(GOAL)
In the forum thread below about first 40k miniatures, copy the stretch from "## Viscount Vash" through "(Jan 26, 2007)", changing "thread" to "topic".

# Your First ever 40k mini.



## Viscount Vash (Jan 3, 2007)

It was mentioned on another thread about older models and the prices and it got me trying remember what the first 40k miniature I bought was and how much I paid.
I honestly cannot remember at the moment what I got first but.........

What was the first 40k mini you ever bought?
How much did you pay? (If you can remember.)


----------



## MarzM (Jan 26, 2007)

First miniature for 40k was the last vertion of the DA captain with the helm of feathers and i cost me £ 2.00

The first model for fantasy was the old old old old old old norse dwarf models! I have no idea how much they cost me then i bought miners after that


MarzM :mrgreen:


----------



## The Wraithlord (Jan 1, 2007)

First 40K min for me was a generic chaos terminator. Still have it, albeit in pieces currently


----------



## Stella Cadente (Dec 25, 2006)

My first mini's were a box of 5 marines when they used to cost £5, you lot might remember those days *sigh*


----------



## torealis (Dec 27, 2006)

box of RTB01 marines.

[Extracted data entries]
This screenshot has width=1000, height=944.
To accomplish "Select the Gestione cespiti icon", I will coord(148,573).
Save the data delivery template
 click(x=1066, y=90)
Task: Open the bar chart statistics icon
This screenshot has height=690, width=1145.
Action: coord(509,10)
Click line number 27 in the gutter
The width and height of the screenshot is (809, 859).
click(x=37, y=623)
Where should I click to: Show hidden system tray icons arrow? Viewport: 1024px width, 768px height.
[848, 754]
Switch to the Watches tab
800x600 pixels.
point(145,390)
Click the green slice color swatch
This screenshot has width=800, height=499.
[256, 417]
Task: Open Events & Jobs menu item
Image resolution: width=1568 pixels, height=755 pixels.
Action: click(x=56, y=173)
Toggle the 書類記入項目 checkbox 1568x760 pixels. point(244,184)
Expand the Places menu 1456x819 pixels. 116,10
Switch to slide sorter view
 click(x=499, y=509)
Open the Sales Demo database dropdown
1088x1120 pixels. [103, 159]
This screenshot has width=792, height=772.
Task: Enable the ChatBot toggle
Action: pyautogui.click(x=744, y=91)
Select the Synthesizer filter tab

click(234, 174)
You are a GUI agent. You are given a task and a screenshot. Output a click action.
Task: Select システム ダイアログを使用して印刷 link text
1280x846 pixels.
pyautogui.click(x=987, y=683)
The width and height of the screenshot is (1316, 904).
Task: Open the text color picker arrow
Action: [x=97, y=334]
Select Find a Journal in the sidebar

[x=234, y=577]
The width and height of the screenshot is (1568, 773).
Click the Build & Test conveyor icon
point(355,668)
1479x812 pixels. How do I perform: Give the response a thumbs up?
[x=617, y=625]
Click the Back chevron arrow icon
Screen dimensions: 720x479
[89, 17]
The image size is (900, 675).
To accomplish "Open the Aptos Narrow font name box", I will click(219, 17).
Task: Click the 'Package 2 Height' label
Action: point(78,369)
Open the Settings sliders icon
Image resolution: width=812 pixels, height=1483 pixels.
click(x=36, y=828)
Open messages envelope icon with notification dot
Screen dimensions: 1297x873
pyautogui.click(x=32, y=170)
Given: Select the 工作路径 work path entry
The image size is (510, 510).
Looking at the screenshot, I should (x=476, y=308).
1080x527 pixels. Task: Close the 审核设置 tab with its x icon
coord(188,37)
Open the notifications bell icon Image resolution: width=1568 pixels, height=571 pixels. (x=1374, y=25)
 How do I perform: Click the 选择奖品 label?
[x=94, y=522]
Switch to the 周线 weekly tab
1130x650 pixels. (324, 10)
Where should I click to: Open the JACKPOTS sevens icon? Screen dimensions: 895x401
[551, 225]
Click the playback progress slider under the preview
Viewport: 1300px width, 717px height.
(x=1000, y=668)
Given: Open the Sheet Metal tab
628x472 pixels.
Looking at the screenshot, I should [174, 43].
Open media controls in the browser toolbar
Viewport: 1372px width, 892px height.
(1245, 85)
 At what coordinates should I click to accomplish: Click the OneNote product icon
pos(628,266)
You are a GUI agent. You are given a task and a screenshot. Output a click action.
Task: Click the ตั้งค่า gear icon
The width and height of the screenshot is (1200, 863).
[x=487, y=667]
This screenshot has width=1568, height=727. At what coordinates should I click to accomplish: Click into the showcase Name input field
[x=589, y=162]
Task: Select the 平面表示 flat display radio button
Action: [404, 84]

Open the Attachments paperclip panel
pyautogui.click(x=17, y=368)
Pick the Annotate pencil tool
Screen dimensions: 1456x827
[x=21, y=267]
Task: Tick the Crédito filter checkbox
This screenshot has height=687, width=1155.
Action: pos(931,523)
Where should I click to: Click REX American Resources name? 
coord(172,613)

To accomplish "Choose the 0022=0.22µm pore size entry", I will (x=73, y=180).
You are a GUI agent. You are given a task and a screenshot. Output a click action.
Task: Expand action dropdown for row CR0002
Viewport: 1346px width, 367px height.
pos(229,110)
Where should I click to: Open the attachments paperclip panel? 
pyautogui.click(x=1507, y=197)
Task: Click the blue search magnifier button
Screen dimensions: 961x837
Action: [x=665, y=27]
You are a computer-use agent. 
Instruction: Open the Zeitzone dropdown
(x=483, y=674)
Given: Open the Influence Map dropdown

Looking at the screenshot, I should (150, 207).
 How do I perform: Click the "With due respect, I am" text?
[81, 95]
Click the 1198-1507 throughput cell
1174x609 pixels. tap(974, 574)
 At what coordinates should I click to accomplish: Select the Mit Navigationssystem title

(SOLUTION TO THIS TASK)
## Viscount Vash (Jan 3, 2007)

It was mentioned on another topic about older models and the prices and it got me trying remember what the first 40k miniature I bought was and how much I paid.
I honestly cannot remember at the moment what I got first but.........

What was the first 40k mini you ever bought?
How much did you pay? (If you can remember.)


----------



## MarzM (Jan 26, 2007)